▸ Task brief
What you return must match the entries word for word, minus the pictures.

▸ Material shown
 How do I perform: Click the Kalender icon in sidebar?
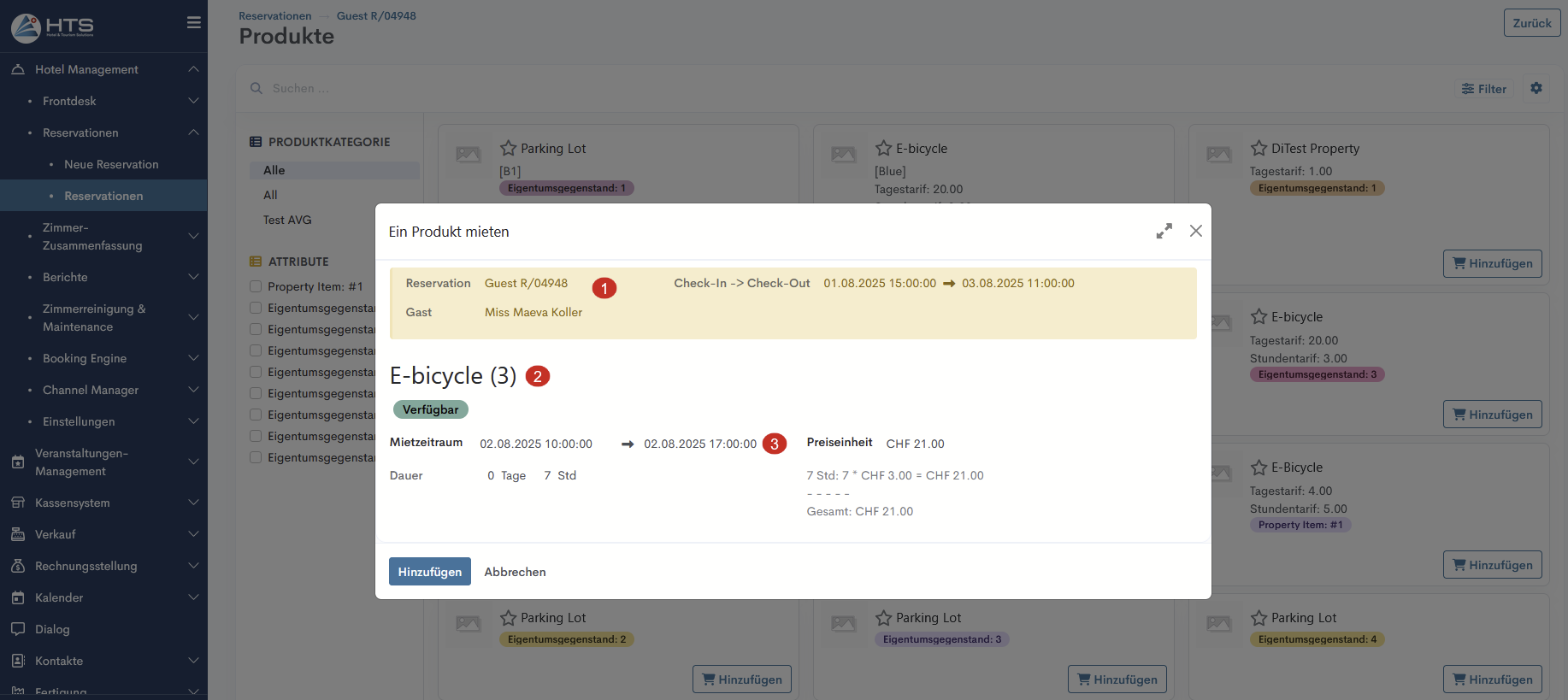click(x=18, y=597)
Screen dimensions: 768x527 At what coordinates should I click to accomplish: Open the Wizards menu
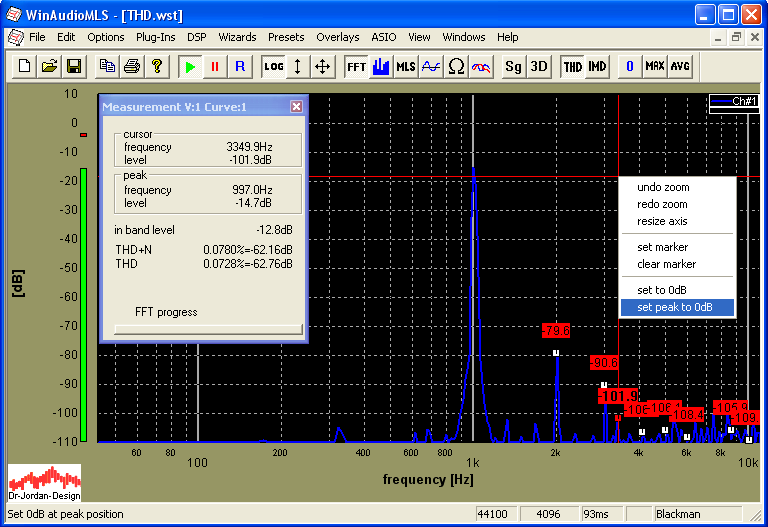coord(237,37)
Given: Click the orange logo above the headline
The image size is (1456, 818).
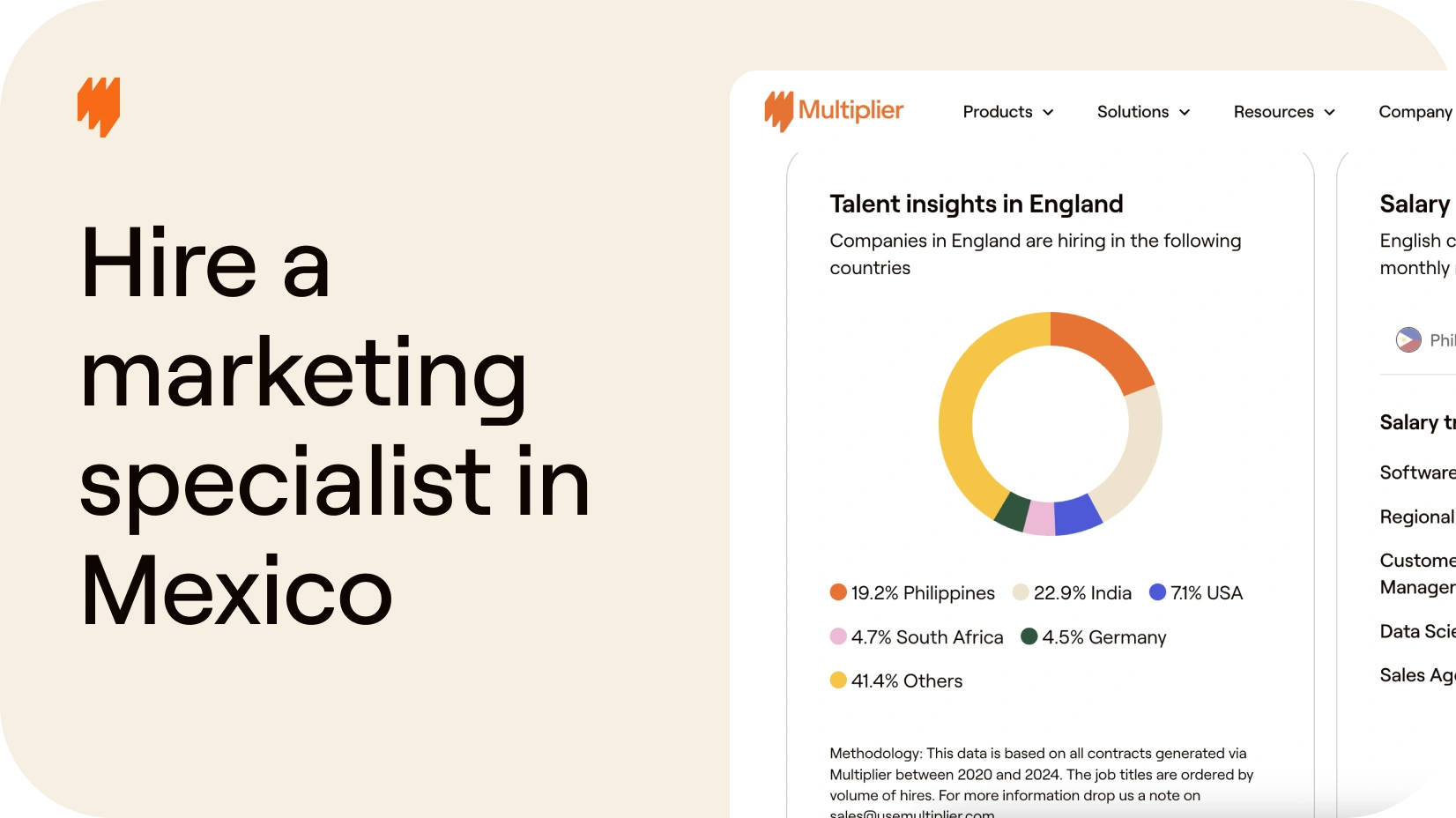Looking at the screenshot, I should click(99, 107).
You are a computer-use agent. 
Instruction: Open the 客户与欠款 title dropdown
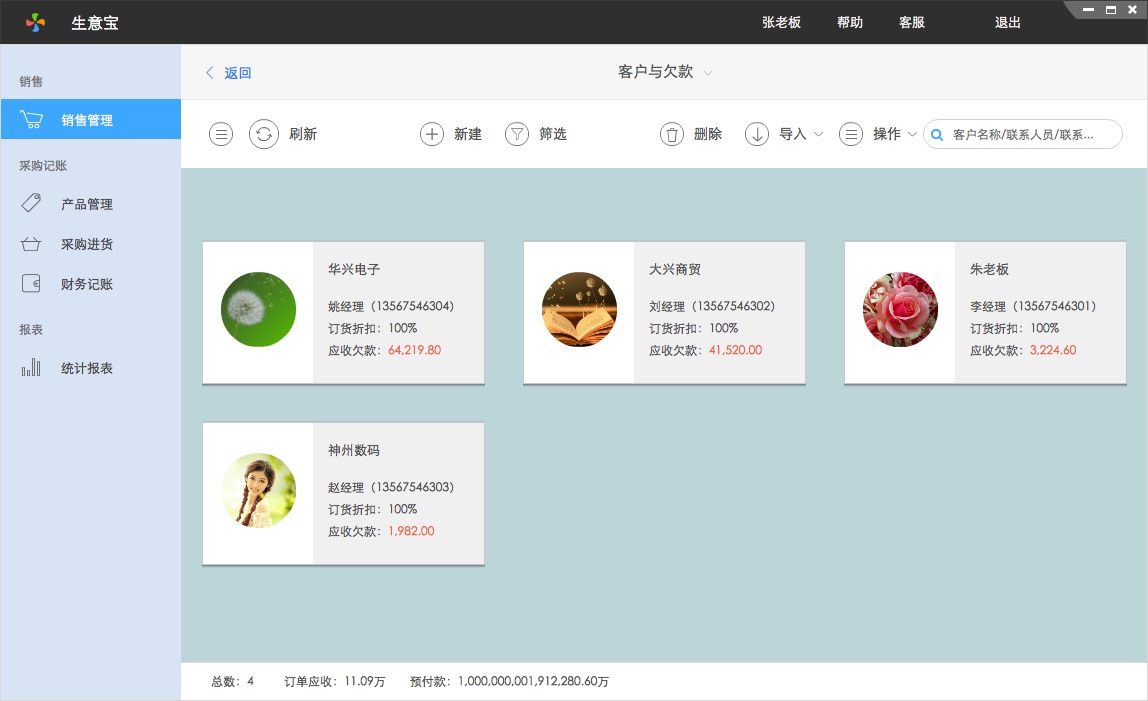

▸ Solution to the problem
 How do I perform: Click the Kalender icon in sidebar?
click(x=18, y=597)
Screen dimensions: 768x527 At what coordinates should I click to accomplish: Open the Wizards menu
coord(237,37)
Given: Click the orange logo above the headline
The image size is (1456, 818).
Looking at the screenshot, I should click(99, 107).
You are a computer-use agent. 
Instruction: Open the 客户与欠款 title dropdown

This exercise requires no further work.